Why is everyone's main complaint about Taco Bell the fact it's not "authentic Mexican food"?

That article about South Asians and Taco Hell was great. Thanks for posting it.

@Omniscient you mentioned “slimy fake guac” but I came into this thread originally to say, my only complaint with Taco Hell is the complete absence of any avocado-derived product.

Are you thinking of Taco Bueno? They have guac.

Are you sure? I’ve had guac, and see the Canadian site. For some reason the US site menu is inaccessible and sends me to yumyum.com.

Taco Bell does offer some green stuff labeled as guacamole, when I checked the menu on their website just now. Since I dislike avocado (thus don’t eat guacamole), I can’t say for sure how “real” it might be or anything about the texture.

I heard a Chinese-American writer on NPR a few years ago (I can’t remember who he was, but IIRC he was one of the creators of the show Fresh Off the Boat). He read a passage from a book he’d written about growing up as an immigrant kid in America, in which he got invited over to a white friend’s house for lunch. They served this weird orange stuff that smelled like feet to him, and the other kids were like “You mean you’ve never had macaroni and cheese before?” Because of course mac and cheese is completely unlike anything they eat in China; in most regions they don’t even have cheese at all.
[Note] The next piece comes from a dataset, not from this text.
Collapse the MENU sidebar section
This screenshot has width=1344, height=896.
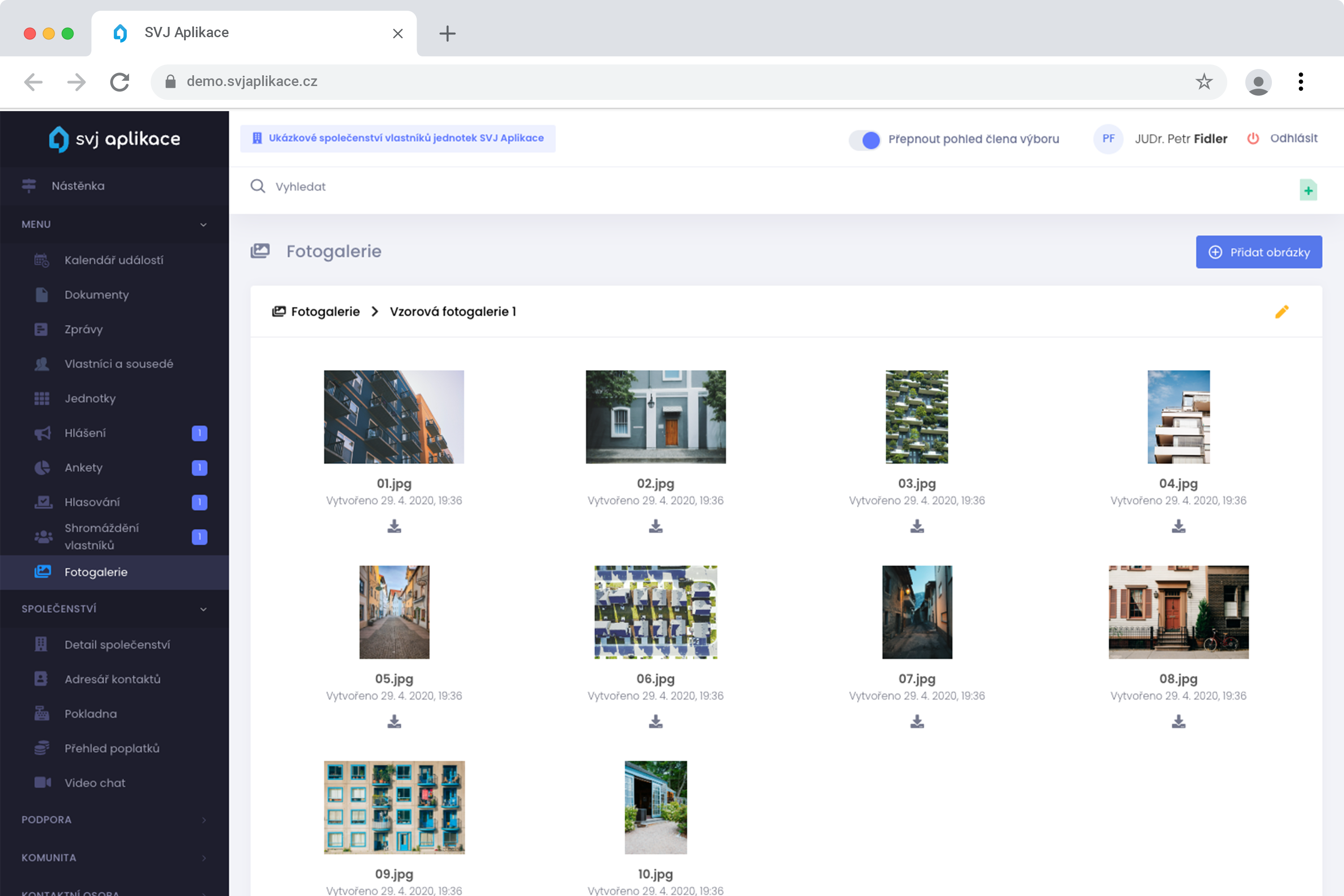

In that context, I don’t think a Chinese kid being unwilling to try mac and cheese is any more of a “picky eater” than an American unwilling to try bat meat.

Granted, stuffed grape leaves would probably be at least a little less foreign to a Chinese person; they’re at least made for vegetables, meat, and rice. Unlike cheese, which I understand most non-Western cultures* find gross.

*no pun intended.

Maybe he thought it was like a zongzi, where you eat the rice and other contents but not the leaf it’s cooked in.

Oh, god, I thought I was done looking at those this year. My wife made about 150 of them.

The ingredient statement for Taco Bell’s guacamole, from their U.S. web site:

May or may not be “authentic,” but at least it does have avacado, listed as the first ingredient (meaning that it’s likely the single most prevalent ingredient).

It’s in the 7-layer Burrito and the Power Menu items. It pops up in some of their limited-time specialty items too. You can have them add it to about anything.

Every time I go through :taco: :bell: drive thru and order a burrito or whatever, they always ask if I want sauce… and every time, my thought is immediately that they are already giving me a tortilla full of sauce, why would I want more? It is basically a taco smoothie.

Tasty, though.

What’s the story on things that are adapted from somewhere else? I mean, a hamburger is pretty much an American invention, with the original German dish being more like what we’d call a chopped steak.

Same for lots of American dishes, especially those with large historical immigrant enclaves- Texas had Germans and Czechs, who gave us stuff like chicken fried steak (variant of schnitzel), smoked brisket, kolaches (variants on the original Czech pastries and klobasniki), etc… And Tex-Mex is similar. Same for Cajun/Creole food and its original French roots. NY Jewish deli food is in large part US adaptations of original Ashkenazi food. And Italian-American food is the same- it’s sort of a set of pan-Italian adapted dishes.

I’d argue that most fast food in the US is distinctly American, as while their originating dishes might have foreign roots, they’re all fast-foodified versions of the American dishes. I mean, nobody is confusing a hot dog with a frankfurter as served at a stand in Germany. Similarly, nobody’s confusing a corned beef sandwich with anything that their great-grandparents were eating in the shtetl back in the day.

And nobody ought to confuse Taco Bell with actual Mexican food either.

I’ve literally never heard anyone complain Taco Bell was not authentic, or who thought this food was the best Mexico had to offer.

Canada doesn’t offer 79 cent tacos. But it’s pretty impressive how many names you can give to the same four or five ingredients. You could probably do worse.

Like Italian food. :man_cook: :tomato: :eggplant: :wine_glass: :stuck_out_tongue:

From The Onion, in 1998: “Taco Bell’s Five Ingredients Combined in Totally New Way.